Пайя, укутав шею шелковым платком, в мрачном молчании примостился в том углу нашего убежища, где крыша опускается совсем низко.
Он думает, он вспоминает хорошо обставленные квартиры в Коррьентес и Талкауано, он вспоминает…
Кто же из нас пятерых самый последний негодяй?
Все мы прожили безумную и трагическую жизнь.
Меня пронзила боль в легких однажды летним утром, у Пайи кровь фонтаном брызнула изо рта ночью, в кабаке, где играли на две тысячи песо в полный покер; Лейву, свалил грипп; Сакко — кашель, такой затяжной, что один из приступов выдал его пассажиру автобуса, карманы которого он очищал.
Тоскующие, мрачные, мы окружили Лейву, взявшего в руки гитару. Головы склонились, на суровых лицах угадывается готовность жить еще более жестокой жизнью. Больной туберкулезом горла спит лицом к стене, и его рыжие волосы кажутся медным пятном на подушке. Пайя дымит, не выпуская окурок изо рта. Он вспоминает прежнюю жизнь, роскошные обеды, ночи, проведенные в спальных вагонах. Вспоминает о головокружительных скачках на ипподроме, о трибунах, черных от толпы буэносайресцев, о беговой дорожке, по которой стремительно скользят надутые воздухом, разноцветные блузы жокеев — зеленые, красные, желтые, в то время как толпа сосет апельсины и неистово кричит при приближении своих фаворитов.
Лейва играет жестокое танго, и струны плачут. Свирепые физиономии смягчаются, нервно дрожат губы и веки. Словно лесные звери, мы чуем запах Буэнос-Айреса, далекого Буэнос-Айреса, и среди заснеженных гор имя Эстер Примаверы, подобно порыву душистого ветра, бьет мне в лицо, а профиль Лейвы, выдубленный ветрами и солнцем, склоняется над виуэлой. И его взгляд обращен в далекое прошлое, прикован к зеленой фиалковой пампе, к бродящему в тумане стаду, к стакану вина, выпиваемого у стойки, одна рука на поясе, а в другой стакан: «Ваше здоровье!»
Сакко, пристроившись на краешке моей кровати, чистит ногти кончиком ножа. Он тоже вспоминает. Картина третья. Поутру воры ожидают женщину, которая принесет им белье и известие о «защите», вечером будет кусок постного мяса, пахнущего жестяным котелком, а затем — нескончаемая игра в карты, волнение от встреч, поездки в тюремном грузовике на допрос, воровские рассказы, привлечение к суду, письмо, которое пишется, чтобы обмануть какого-нибудь дурака рассказом о мнимом банкротстве… радость свободы, великая радость при крике тюремного сторожа:
— Сакко… с вещами, на выход!
Как порыв горячего ветра, обжигает мне щеки имя Эстер Примаверы.

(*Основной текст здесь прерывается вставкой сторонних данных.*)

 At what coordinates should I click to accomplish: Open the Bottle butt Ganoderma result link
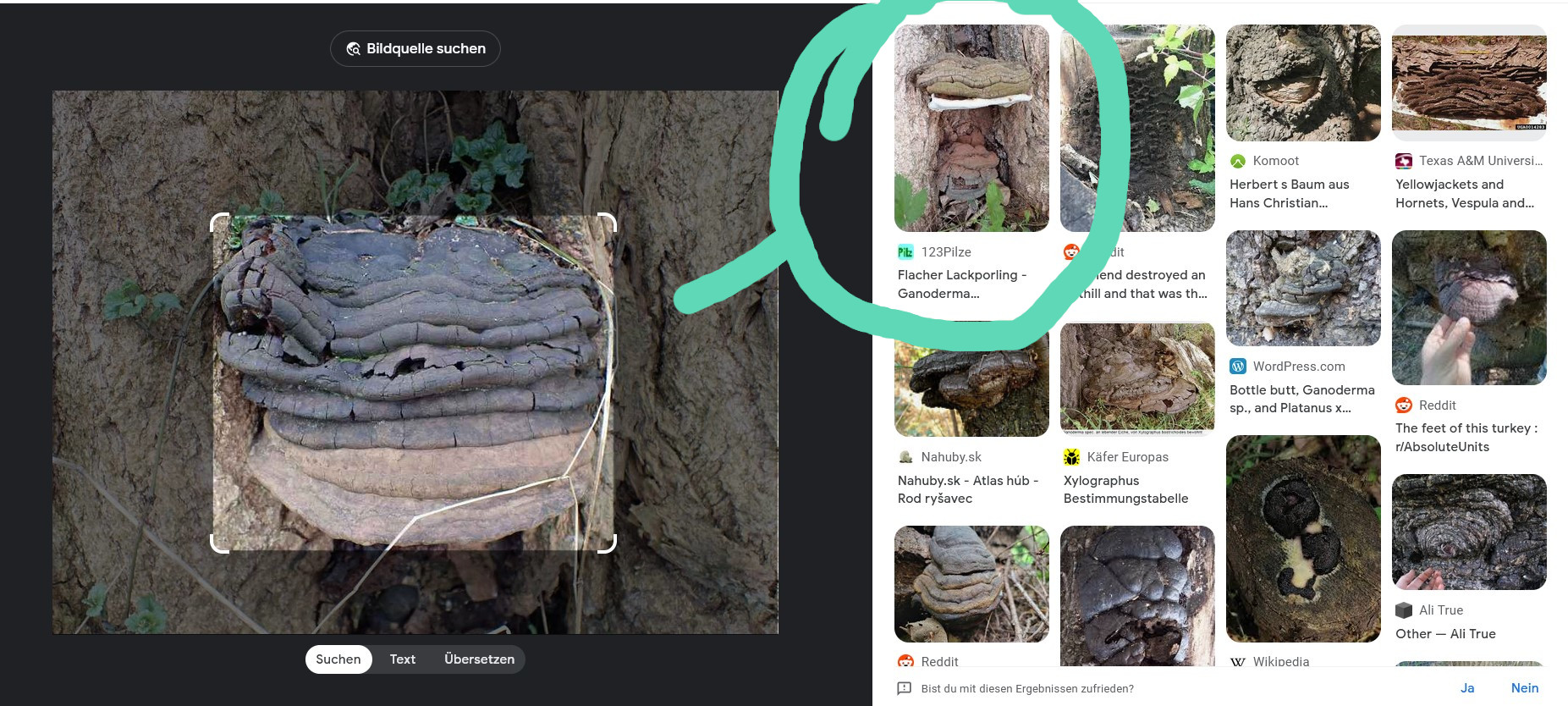point(1301,399)
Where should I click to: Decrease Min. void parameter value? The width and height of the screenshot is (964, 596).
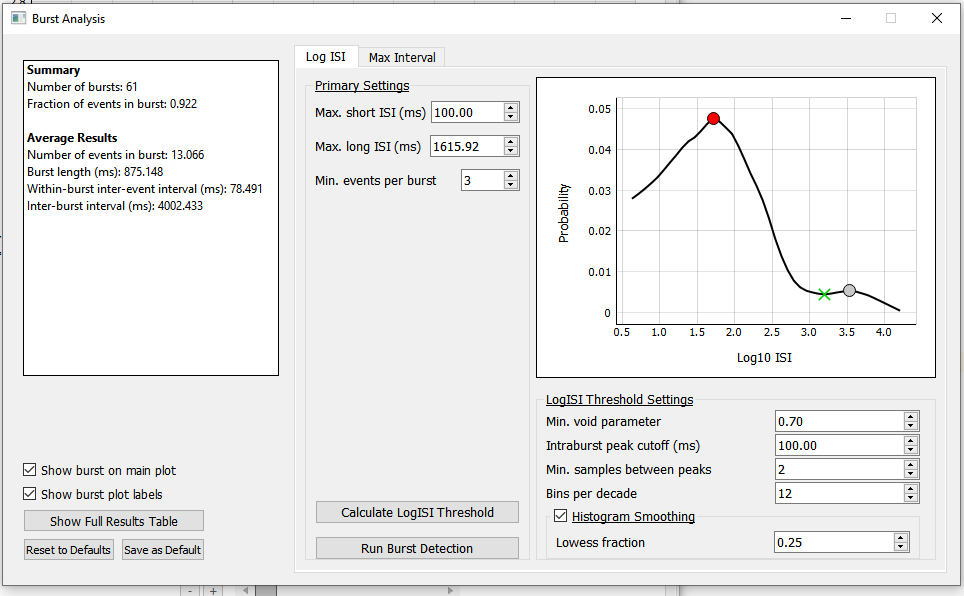(x=911, y=426)
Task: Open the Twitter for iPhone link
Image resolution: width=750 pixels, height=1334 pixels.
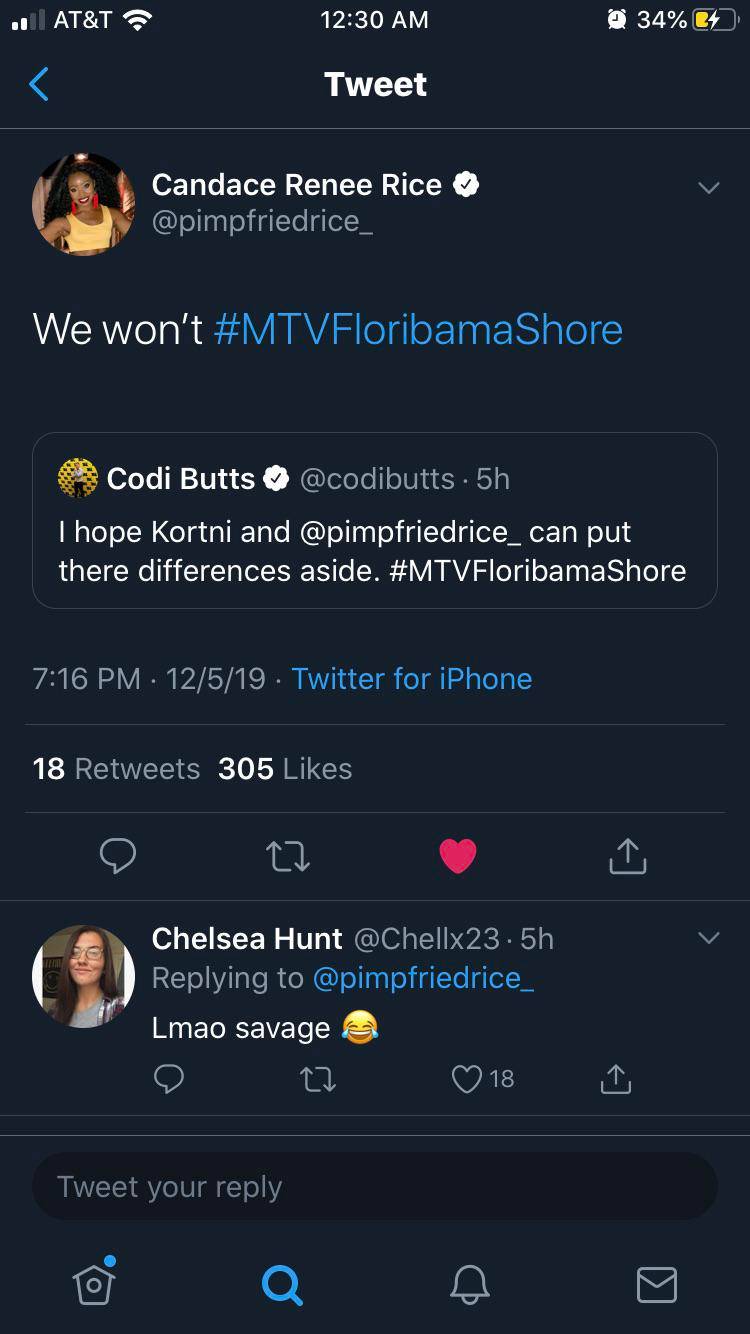Action: point(412,679)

Танго ступает на землю тоски, там на женщинах туфли цвета фиалок, а лица мужчин, испещренные шрамами от ударов навахи, похожи на географическую карту.
И вдруг Сакко говорит, с трудом поднимаясь:
— Мехи у меня болят. Вот уже три дня, как болят.
От боли он закусил тонкую губу кривыми зубами.
— Болит?
— Да, очень…
— Поставь горчичники.
— Сыт по горло, у меня на спине живого места нет.